▸ WHAT THE TASK ASKS:
Extend the account of the French microbiologist Félix d'Hérelle, picking up after its final sentence.

▸ PROVIDED PASSAGE:
────────────────────

French microbiologist

Félix d'Hérelle (25 April 1873 – 22 February 1949) was a French microbiologist. He was co-discoverer of bacteriophages (viruses that infect bacteria) and experimented with the possibility of phage therapy. D'Hérelle has also been credited for his contributions to the larger concept of applied microbiology.

d'Hérelle was a self-taught microbiologist. In 1917 he discovered that "an invisible antagonist", when added to bacteria on agar, would produce areas of dead bacteria. The antagonist, now known to be a bacteriophage, could pass through a Chamberland filter. He accurately diluted a suspension of these viruses and discovered that the highest dilutions (lowest virus concentrations), rather than killing all the bacteria, formed discrete areas of dead organisms. Counting these areas and multiplying by the dilution factor allowed him to calculate the number of viruses in the original suspension. He realised that he had discovered a new form of virus and later coined the term "bacteriophage".

────────────────────

▸ GIVEN DATA:
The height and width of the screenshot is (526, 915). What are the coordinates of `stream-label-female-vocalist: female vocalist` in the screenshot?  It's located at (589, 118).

────────────────────

▸ TASK RESPONSE:
Between 1918 and 1921 d'Hérelle discovered different types of bacteriophages that could infect several other species of bacteria including Vibrio cholerae. Bacteriophages were heralded as a potential treatment for diseases such as typhoid and cholera, but their promise was forgotten with the development of penicillin. Since the early 1970s, bacteria have continued to develop resistance to antibiotics such as penicillin, and this has led to a renewed interest in the use of bacteriophages to treat serious infections.

==Biography==

===Early years===
Félix d'Hérelle's place of birth has been debated, but current research has concluded that he was born in France. Félix d'Hérelle's father, Hubert Augustin Félix Haerens d'Herelle, died at the age of 30 when Félix was six years old. From 7 to 17 years of age, d'Hérelle attended school in Paris, including the Lycée Condorcet and Lycée Louis-le-Grand high schools. In the fall of 1891, d'Hérelle traveled to Bonn, Germany where he attended lectures at the University of Bonn for several months. Between the ages of 16 and 24, d'Hérelle traveled extensively via money given by his mother. At 16, he started to travel through western Europe by bike. At 17, after finishing school, he traveled through South America. Afterwards, he continued his travels through Europe, including Turkey, where he, at 20, met his wife, Marie Caire.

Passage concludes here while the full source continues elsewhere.